* [YOUR GOAL] Could you set down exactly the lines in the records below between the line holding "The height and" and the line holding "Click the Прихід", inclusive?

EXERCISE MATERIALS START

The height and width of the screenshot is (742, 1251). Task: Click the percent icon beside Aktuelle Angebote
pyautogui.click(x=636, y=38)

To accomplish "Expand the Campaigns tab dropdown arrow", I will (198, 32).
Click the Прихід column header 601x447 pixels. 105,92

EXERCISE MATERIALS END
EXERCISE MATERIALS START

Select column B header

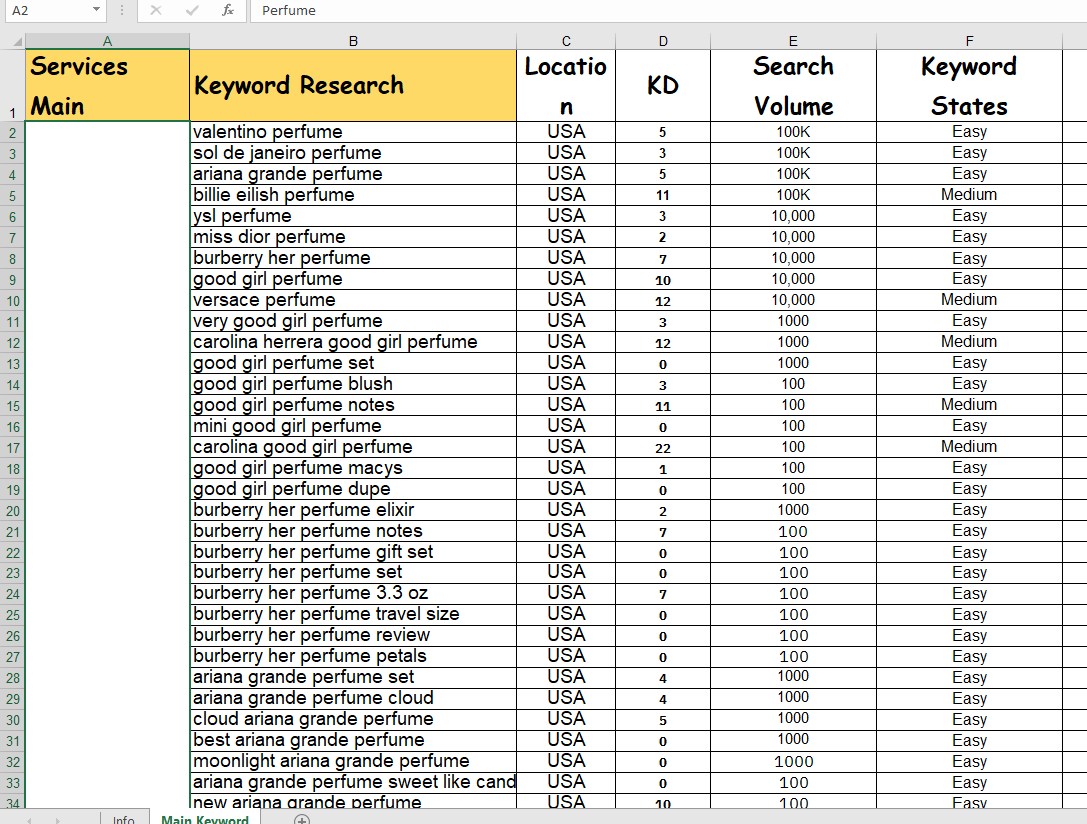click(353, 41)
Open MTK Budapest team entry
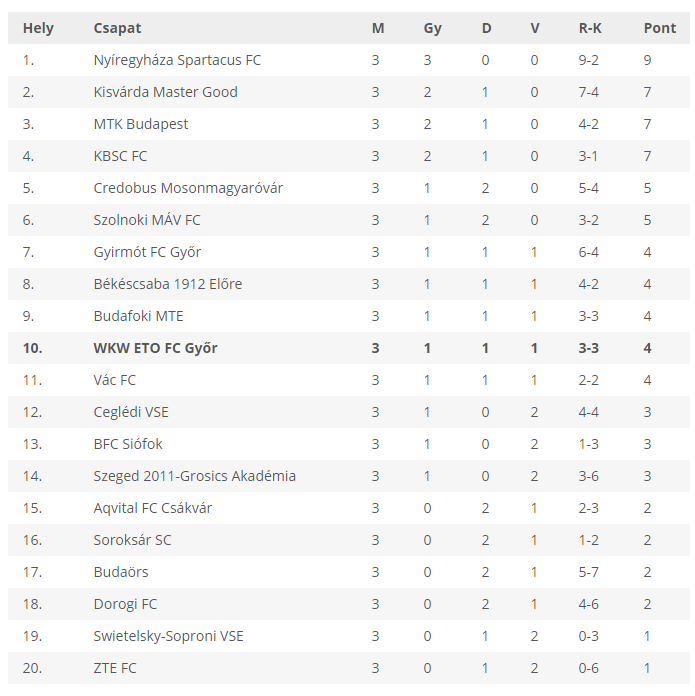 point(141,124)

EXERCISE MATERIALS END

* [EXERCISE SOLUTION]
The height and width of the screenshot is (742, 1251). Task: Click the percent icon beside Aktuelle Angebote
pyautogui.click(x=636, y=38)

To accomplish "Expand the Campaigns tab dropdown arrow", I will (198, 32).
Click the Прихід column header 601x447 pixels. 105,92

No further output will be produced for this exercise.